- _PROVIDED RECORDS_
+ + + + +

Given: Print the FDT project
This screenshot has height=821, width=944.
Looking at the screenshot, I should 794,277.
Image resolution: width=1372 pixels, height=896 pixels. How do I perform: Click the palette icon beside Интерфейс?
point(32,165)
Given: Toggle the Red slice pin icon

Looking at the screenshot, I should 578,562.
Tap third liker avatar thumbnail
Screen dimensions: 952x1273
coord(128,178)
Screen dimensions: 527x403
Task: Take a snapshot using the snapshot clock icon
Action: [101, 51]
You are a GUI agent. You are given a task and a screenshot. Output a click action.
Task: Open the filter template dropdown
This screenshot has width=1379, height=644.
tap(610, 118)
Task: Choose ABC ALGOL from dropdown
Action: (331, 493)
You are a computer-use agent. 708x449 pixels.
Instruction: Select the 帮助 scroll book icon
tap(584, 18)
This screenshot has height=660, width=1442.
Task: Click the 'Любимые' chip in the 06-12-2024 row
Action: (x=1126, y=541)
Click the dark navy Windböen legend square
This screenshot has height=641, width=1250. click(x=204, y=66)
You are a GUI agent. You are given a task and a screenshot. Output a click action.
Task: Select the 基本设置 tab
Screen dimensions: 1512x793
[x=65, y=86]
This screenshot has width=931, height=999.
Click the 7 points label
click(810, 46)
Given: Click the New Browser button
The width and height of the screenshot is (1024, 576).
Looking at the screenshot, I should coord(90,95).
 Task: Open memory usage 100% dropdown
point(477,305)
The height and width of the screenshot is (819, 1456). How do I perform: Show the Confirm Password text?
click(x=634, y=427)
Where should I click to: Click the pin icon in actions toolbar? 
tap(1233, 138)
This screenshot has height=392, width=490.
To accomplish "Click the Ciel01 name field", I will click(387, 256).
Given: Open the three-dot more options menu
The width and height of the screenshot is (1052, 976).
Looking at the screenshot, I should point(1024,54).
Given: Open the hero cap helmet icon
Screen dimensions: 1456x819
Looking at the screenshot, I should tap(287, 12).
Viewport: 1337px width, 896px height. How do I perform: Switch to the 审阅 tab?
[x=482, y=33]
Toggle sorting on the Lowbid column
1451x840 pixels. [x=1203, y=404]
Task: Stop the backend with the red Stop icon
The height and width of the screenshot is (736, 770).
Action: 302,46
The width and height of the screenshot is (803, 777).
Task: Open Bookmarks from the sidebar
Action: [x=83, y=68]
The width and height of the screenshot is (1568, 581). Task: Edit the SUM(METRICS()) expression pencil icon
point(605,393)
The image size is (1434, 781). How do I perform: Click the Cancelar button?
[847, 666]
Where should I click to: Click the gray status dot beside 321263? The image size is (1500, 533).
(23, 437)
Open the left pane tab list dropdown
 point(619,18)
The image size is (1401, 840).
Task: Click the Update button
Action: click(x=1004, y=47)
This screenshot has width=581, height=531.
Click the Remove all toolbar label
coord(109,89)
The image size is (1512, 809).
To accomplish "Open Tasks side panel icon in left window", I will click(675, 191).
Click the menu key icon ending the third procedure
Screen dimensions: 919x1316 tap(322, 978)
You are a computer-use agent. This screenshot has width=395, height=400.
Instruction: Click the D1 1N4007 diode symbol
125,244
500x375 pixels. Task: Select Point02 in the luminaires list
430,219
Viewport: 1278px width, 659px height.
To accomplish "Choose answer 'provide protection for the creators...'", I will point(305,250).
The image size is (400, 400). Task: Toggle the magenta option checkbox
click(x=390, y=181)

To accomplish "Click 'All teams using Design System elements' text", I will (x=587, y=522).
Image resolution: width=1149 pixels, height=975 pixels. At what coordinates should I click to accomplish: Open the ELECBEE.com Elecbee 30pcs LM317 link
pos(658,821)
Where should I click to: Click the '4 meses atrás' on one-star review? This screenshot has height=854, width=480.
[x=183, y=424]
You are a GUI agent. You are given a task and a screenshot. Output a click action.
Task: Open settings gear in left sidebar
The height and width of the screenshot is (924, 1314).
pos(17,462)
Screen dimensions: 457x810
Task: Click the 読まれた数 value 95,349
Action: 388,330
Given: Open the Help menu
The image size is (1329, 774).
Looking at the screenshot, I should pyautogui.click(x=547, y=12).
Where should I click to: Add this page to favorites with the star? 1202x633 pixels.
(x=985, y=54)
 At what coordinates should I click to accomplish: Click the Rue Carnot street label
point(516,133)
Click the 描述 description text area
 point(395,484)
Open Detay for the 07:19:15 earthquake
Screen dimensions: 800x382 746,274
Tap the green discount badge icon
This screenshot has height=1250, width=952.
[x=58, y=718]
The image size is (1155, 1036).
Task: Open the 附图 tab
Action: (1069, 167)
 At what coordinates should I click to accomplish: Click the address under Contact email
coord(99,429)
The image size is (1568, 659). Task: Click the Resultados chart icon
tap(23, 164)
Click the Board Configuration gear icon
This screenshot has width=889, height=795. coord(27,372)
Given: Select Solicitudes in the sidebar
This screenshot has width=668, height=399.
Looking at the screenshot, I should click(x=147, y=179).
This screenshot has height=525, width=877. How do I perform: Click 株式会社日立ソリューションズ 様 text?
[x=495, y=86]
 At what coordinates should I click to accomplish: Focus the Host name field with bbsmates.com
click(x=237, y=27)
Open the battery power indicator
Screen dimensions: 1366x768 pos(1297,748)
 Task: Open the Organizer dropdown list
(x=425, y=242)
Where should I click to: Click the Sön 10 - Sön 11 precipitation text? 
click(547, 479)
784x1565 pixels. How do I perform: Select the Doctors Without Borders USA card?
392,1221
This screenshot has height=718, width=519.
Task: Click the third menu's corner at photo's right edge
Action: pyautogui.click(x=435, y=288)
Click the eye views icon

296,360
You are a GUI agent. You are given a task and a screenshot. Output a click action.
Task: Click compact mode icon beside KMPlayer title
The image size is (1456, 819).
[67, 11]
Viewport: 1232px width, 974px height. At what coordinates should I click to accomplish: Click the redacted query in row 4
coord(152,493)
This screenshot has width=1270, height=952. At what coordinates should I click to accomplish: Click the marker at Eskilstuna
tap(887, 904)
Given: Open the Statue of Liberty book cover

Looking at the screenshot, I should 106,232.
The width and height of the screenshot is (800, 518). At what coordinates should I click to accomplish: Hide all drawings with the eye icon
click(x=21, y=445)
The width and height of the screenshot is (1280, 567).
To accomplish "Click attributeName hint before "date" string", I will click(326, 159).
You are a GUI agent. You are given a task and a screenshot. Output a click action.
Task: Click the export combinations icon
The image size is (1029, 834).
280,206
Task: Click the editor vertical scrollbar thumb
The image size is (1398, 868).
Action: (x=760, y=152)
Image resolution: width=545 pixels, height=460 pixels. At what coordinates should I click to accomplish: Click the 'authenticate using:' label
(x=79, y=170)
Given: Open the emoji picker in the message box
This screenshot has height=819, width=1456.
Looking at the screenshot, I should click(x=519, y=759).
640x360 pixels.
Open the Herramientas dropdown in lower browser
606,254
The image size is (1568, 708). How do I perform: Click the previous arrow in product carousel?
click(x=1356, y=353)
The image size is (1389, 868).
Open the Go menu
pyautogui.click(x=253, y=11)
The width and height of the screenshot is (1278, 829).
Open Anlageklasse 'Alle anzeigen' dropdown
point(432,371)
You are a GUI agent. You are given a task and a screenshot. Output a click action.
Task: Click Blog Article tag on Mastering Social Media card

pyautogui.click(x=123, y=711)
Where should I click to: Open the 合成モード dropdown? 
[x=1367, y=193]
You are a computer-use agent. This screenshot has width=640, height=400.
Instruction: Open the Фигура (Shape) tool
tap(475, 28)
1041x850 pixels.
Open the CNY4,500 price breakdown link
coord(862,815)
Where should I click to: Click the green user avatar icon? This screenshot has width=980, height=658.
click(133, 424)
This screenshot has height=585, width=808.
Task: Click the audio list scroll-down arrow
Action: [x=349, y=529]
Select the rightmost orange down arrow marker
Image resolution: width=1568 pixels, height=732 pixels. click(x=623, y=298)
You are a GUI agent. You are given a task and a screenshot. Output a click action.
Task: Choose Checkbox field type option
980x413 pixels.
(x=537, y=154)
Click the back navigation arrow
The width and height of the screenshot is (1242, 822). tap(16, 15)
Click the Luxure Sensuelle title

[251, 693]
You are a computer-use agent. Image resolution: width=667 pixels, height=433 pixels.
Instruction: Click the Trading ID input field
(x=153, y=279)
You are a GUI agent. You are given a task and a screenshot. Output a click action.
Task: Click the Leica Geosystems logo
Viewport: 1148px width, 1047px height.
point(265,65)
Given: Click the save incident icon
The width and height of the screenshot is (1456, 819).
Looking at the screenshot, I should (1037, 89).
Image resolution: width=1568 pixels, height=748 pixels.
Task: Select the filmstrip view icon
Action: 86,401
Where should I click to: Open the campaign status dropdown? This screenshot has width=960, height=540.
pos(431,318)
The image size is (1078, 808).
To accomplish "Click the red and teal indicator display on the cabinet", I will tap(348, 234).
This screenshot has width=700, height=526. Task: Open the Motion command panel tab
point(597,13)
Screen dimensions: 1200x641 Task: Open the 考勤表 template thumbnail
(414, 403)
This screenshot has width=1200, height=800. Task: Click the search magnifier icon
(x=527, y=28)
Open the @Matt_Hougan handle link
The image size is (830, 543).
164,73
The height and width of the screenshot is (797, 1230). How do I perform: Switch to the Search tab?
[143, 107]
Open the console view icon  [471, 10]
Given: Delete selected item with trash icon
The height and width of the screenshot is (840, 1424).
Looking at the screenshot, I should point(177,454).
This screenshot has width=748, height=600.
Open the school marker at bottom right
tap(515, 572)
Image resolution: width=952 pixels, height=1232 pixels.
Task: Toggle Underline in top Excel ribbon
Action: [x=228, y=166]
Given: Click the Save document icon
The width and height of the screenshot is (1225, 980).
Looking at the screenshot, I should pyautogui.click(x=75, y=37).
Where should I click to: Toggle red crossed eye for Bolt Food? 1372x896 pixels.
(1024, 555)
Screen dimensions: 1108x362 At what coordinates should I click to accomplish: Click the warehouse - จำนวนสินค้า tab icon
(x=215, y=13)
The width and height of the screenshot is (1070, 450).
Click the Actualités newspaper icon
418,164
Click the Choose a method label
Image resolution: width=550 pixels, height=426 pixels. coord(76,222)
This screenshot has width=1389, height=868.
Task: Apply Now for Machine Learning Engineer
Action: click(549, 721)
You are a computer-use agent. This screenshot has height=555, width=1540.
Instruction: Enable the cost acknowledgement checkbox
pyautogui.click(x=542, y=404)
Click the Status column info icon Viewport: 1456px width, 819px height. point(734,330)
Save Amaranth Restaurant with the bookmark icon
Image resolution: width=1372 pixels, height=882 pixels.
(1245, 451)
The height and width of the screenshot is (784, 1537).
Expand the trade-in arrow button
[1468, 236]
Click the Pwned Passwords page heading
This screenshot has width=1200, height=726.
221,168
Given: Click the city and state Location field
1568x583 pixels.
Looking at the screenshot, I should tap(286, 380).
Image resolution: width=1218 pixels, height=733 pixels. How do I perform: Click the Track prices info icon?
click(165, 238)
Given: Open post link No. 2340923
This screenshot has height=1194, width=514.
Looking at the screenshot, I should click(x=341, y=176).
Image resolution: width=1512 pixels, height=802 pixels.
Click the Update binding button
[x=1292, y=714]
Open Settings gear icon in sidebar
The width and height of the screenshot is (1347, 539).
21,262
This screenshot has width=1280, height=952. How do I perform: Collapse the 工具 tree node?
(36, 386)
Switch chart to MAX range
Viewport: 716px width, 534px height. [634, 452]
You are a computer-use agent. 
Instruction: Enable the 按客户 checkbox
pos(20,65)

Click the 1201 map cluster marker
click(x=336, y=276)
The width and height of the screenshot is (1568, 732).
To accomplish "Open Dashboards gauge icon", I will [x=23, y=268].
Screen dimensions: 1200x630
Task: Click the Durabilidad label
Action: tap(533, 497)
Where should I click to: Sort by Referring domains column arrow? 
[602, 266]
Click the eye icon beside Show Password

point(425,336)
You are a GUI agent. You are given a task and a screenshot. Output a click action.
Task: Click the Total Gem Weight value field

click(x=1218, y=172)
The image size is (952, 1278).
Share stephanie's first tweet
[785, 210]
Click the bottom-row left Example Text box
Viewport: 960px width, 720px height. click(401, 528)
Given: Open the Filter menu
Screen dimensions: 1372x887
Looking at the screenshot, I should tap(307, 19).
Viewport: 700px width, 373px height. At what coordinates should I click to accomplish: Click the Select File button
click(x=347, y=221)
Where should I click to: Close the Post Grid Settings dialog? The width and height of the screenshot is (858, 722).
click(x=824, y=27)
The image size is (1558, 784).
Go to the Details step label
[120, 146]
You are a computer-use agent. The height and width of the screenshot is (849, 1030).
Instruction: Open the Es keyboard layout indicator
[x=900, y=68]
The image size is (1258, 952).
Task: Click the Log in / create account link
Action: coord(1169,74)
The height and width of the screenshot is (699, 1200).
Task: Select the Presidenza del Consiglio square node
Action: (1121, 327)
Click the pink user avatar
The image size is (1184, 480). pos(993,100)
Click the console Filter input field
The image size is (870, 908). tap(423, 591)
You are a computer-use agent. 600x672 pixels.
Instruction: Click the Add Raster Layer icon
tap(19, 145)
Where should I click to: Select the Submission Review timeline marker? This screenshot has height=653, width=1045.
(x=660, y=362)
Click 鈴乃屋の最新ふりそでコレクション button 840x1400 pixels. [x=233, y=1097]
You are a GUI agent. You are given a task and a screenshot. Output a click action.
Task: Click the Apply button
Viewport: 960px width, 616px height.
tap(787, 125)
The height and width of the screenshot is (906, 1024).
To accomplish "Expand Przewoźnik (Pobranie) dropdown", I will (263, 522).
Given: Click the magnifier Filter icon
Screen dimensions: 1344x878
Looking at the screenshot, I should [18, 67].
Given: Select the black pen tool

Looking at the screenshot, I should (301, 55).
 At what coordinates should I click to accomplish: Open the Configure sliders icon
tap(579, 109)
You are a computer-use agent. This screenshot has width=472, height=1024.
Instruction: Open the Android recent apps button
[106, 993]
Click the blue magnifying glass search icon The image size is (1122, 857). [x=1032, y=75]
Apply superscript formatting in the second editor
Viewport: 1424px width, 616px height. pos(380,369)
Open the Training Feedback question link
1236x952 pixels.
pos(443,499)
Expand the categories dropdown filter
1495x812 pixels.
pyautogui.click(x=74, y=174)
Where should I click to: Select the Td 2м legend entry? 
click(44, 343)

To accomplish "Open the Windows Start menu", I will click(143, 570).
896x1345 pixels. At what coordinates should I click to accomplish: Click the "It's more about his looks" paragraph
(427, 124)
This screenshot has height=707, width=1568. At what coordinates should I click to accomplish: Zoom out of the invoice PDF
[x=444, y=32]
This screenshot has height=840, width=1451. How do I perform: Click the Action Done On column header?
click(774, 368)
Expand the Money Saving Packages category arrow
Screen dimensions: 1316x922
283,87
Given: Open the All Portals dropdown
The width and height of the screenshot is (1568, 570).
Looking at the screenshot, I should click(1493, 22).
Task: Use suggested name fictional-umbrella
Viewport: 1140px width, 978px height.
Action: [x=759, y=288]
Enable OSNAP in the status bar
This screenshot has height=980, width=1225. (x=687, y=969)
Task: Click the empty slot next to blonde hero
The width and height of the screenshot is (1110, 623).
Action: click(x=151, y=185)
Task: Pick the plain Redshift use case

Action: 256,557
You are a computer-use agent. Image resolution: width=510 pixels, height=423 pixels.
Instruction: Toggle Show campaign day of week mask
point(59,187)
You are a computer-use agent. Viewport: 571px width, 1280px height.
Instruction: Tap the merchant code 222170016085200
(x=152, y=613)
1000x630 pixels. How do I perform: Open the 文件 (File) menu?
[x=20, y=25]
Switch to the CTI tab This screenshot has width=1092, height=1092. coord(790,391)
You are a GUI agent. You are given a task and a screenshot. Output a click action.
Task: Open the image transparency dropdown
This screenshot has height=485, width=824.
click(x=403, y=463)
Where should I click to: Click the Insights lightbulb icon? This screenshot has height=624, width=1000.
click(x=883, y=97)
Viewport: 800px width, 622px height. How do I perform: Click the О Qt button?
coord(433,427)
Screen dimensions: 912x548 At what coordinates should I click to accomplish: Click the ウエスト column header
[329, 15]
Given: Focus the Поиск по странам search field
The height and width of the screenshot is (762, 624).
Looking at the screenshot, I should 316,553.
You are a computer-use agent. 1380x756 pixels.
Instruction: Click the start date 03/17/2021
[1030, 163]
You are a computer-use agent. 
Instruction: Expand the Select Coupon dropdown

+ + + + +

- _EXERCISE DIRECTIONS_
Revise the lines starting with the line that contains "Given: Open the Filter menu" and going on through the line that contains "click(x=347, y=221)", putting "Upload File button" in place of "Select File button" and keeping everything else the same.

- _RESULT OF THE EXERCISE_
Given: Open the Filter menu
Screen dimensions: 1372x887
Looking at the screenshot, I should tap(307, 19).
Viewport: 700px width, 373px height. At what coordinates should I click to accomplish: Click the Upload File button
click(x=347, y=221)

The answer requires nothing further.